Interspersed between these two worlds is a third story, that of a rural American family adopting a black child a generation before the Trump election. This is the most interesting element of Shipwreck, and not only because, unlike the other spheres, it has a narrative arc we can cling on to. It is told through the eyes of this young child, who notably speaks last – his voice at the margin of the white opinions on race in the room. We watch him grow up, we laugh at his fight to be allowed MTV, we are uncomfortable as he comes to term with what it means to be black in America, we cry with him as he remembers the history of a people who have come before him. This is where the play’s most emotional moments are drawn from, the ones which bring home the importance of fighting a revisionist history.
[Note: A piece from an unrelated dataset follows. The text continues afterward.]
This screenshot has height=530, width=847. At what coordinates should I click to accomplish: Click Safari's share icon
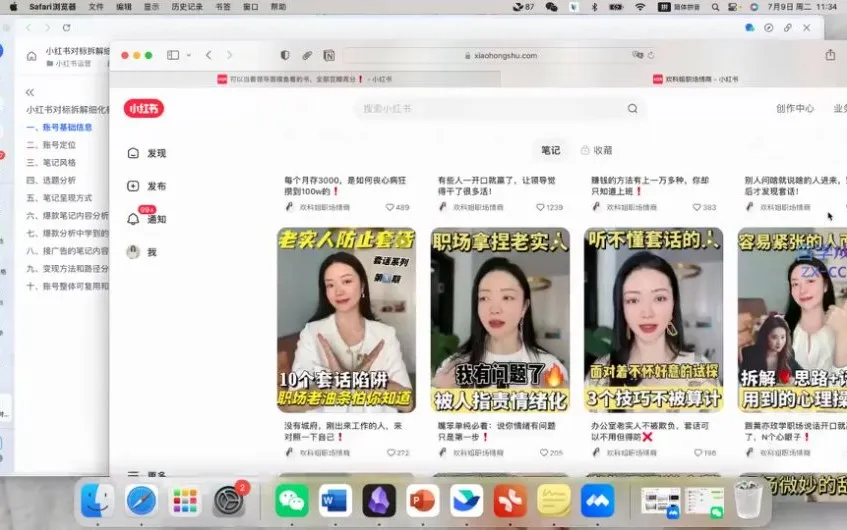(830, 55)
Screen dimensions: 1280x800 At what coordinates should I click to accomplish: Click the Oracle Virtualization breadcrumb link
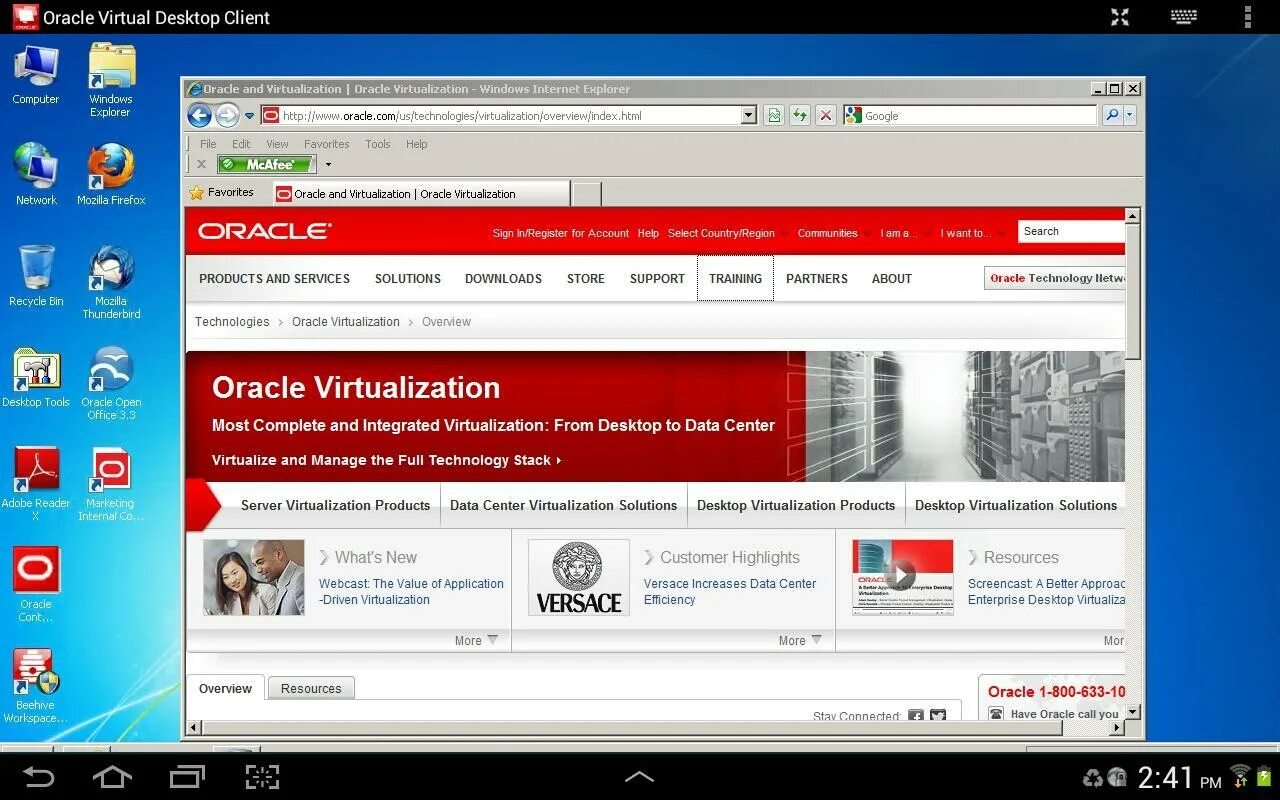(x=345, y=321)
Eventually, after our Democrat group of friends have debated themselves in circles trying to “unpack” their “problematic” phrases and talked themselves into a silly oblivion of noise notably devoid of action and meaning we are shown a Trump voter. He tells us of reasonable, rational fears and how city-folk’s eyes glaze over when he tries to talk to them. He says he wouldn’t mind an unorthodox, lying, antichrist of a president if he made people’s lives better. We can empathise. Shipwreck does a brilliant job of showing us that we are more at home sometimes in the demonisation of different thought, in acrid identity politics and certainly in a cartoonish mockery of a political leader – than we are with the real human drivers for wanting something different.
Washburn’s new play is more of an essay for stage, which makes full use of its wide-ranging form to properly challenge its audience in a time of echo-chambers. She shows us the fragile, temporary nature of the world we live in and challenges us to reflect on our part in it.